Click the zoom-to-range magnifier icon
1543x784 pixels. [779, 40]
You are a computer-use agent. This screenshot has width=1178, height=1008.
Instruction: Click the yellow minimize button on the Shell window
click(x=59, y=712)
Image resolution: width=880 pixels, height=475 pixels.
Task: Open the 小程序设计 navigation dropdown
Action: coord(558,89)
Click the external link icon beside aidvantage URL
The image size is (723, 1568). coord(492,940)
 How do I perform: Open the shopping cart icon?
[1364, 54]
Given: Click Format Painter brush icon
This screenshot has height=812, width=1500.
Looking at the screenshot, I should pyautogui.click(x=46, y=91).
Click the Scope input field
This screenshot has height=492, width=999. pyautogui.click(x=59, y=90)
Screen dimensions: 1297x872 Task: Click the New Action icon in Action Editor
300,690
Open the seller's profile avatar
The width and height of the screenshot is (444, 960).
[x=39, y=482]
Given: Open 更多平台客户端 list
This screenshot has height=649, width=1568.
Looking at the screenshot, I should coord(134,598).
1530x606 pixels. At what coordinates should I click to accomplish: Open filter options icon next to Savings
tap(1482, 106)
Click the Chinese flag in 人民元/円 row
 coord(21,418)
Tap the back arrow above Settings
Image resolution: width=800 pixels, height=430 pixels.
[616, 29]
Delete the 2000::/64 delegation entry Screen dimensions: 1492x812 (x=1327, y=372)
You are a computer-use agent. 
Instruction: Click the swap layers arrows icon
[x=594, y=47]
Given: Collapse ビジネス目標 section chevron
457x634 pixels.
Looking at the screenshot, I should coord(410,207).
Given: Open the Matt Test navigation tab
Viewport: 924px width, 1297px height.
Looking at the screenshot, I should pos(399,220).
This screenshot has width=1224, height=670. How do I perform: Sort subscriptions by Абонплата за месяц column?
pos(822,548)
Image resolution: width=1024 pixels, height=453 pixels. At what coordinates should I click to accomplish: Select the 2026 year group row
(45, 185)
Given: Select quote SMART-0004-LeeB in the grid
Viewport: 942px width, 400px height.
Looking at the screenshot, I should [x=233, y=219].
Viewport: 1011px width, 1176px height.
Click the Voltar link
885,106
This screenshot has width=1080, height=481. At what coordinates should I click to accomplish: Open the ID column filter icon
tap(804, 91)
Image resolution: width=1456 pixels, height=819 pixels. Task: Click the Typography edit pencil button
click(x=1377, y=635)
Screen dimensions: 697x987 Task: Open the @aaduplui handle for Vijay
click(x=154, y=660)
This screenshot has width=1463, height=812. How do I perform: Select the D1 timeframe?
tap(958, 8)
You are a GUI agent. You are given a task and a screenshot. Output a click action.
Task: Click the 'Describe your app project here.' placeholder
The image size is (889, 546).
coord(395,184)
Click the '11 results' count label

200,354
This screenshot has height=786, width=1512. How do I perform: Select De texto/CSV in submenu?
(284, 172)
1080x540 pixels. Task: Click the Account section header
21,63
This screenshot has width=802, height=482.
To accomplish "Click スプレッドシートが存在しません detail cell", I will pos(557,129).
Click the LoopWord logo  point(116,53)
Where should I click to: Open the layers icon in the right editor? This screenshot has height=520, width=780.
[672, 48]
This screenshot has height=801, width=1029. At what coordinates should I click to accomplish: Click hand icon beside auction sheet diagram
※ ※ ※
Can you arrange the material above, from the line with "This screenshot has width=1463, height=812." to the line with "coord(395,184)", both included, as a numbered list without any blank lines?

▶ _Complete response_:
1. This screenshot has width=1463, height=812. How do I perform: Select the D1 timeframe?
2. tap(958, 8)
3. You are a GUI agent. You are given a task and a screenshot. Output a click action.
4. Task: Click the 'Describe your app project here.' placeholder
5. The image size is (889, 546).
6. coord(395,184)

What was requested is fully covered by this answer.